◆ Passage shown
He is getting plenty of attention today. At 37, Tim O'Brien is one of the illustrators Time> magazine calls for a cover portrait of the person of the year or the decade or century. He's done more than 15 covers for Time. He also works for The Atlantic Monthly, Business Week, Entertainment Weekly, National Geographic, New York, Newsweek, Playboy, Readers' Digest, Sports Illustrated, The Village Voice, Worth, and for every leading book publisher. He used to do 50 paintings a year, nearly one a week. Now that he has a small son, he completes 30. "Illustration is fine art on a deadline," he claims. "I enjoy making beautiful paintings. In days, not months."
The middle brother of three boys, O'Brien grew up in a working-class household near New Haven, Connecticut. Although he drew and painted all the time, he knew he had to grow up and earn a living, and thought it was going to be as a boxer. "I had some rough years," he explains. "My dad died when I was nine and I badly needed a male influence. I viewed art as soft and wanted to be a tough guy. I got into trouble for vandalism and a youth officer suggested boxing. I was matched up with someone my own size, which was perfect because I was never big enough to stand out in team sports." During high school O'Brien boxed in the Police Athletic League. After art school he ran a boxing gym in Philadelphia where he trained amateur fighters, including a few kids who became Olympic athletes. These days he trains two evenings a week at the Park Slope YMCA.
"Both are physical, solitary endeavors," he says of painting and boxing. "I paint eight hours a day -- unless there's a deadline and I go nonstop -- and then I need to get away and use a different part of my brain." And what about protecting his hands? "I'm the best wrapper in the business," he maintains. "I like the game of illustration, too," he adds. "The rules, the sport. Illustration is a tight community of artists with different styles and common clients."

◆ Data extract
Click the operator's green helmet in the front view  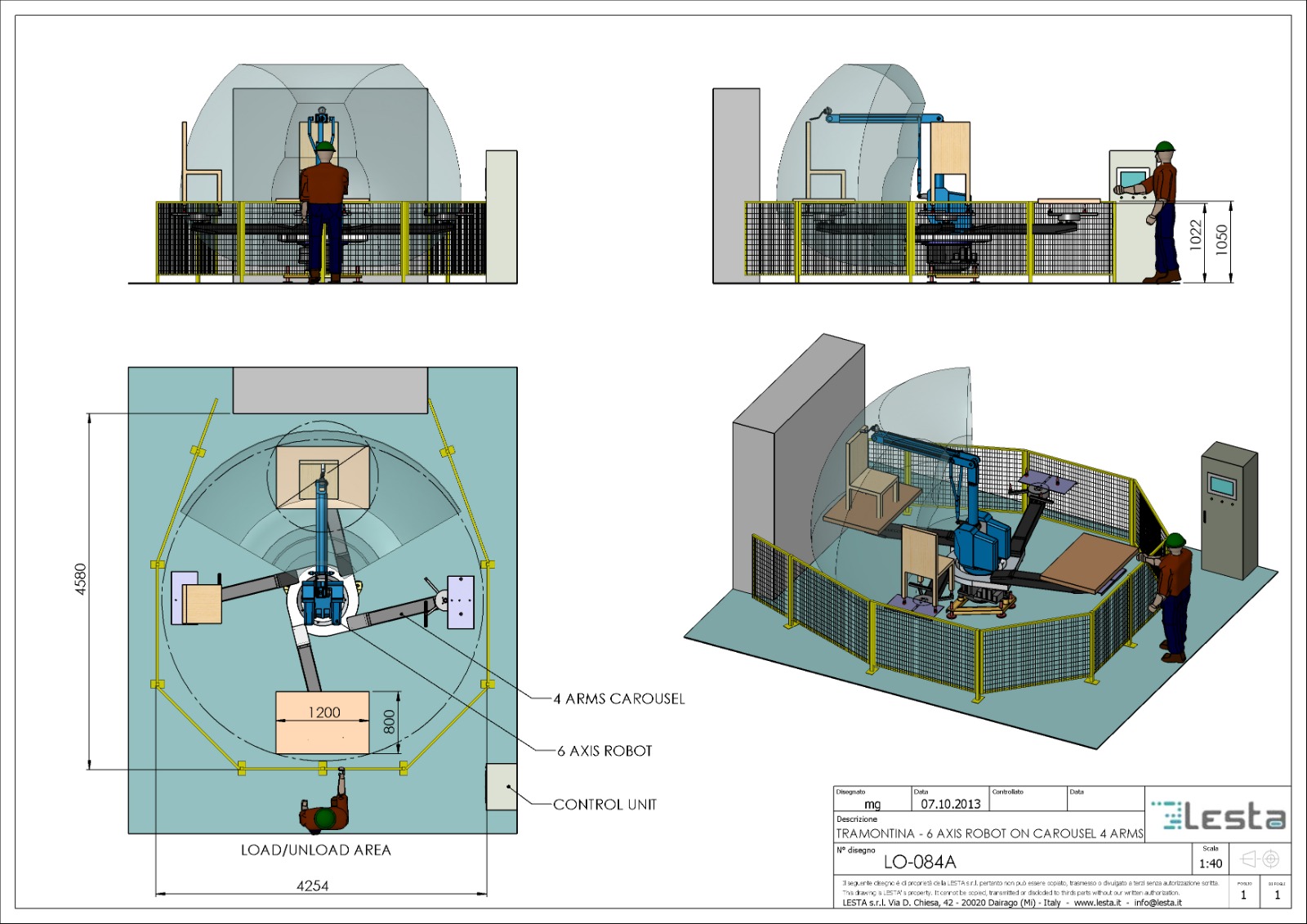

◆ Work request 1
According to the passage on Tim O'Brien, how many paintings a year does he complete now that he has a small son?
◆ Work request 2
Retype the stretch of the passage on Tim O'Brien from "The middle brother" through "Park Slope YMCA.".

◆ Written reply 1
30

◆ Written reply 2
The middle brother of three boys, O'Brien grew up in a working-class household near New Haven, Connecticut. Although he drew and painted all the time, he knew he had to grow up and earn a living, and thought it was going to be as a boxer. "I had some rough years," he explains. "My dad died when I was nine and I badly needed a male influence. I viewed art as soft and wanted to be a tough guy. I got into trouble for vandalism and a youth officer suggested boxing. I was matched up with someone my own size, which was perfect because I was never big enough to stand out in team sports." During high school O'Brien boxed in the Police Athletic League. After art school he ran a boxing gym in Philadelphia where he trained amateur fighters, including a few kids who became Olympic athletes. These days he trains two evenings a week at the Park Slope YMCA.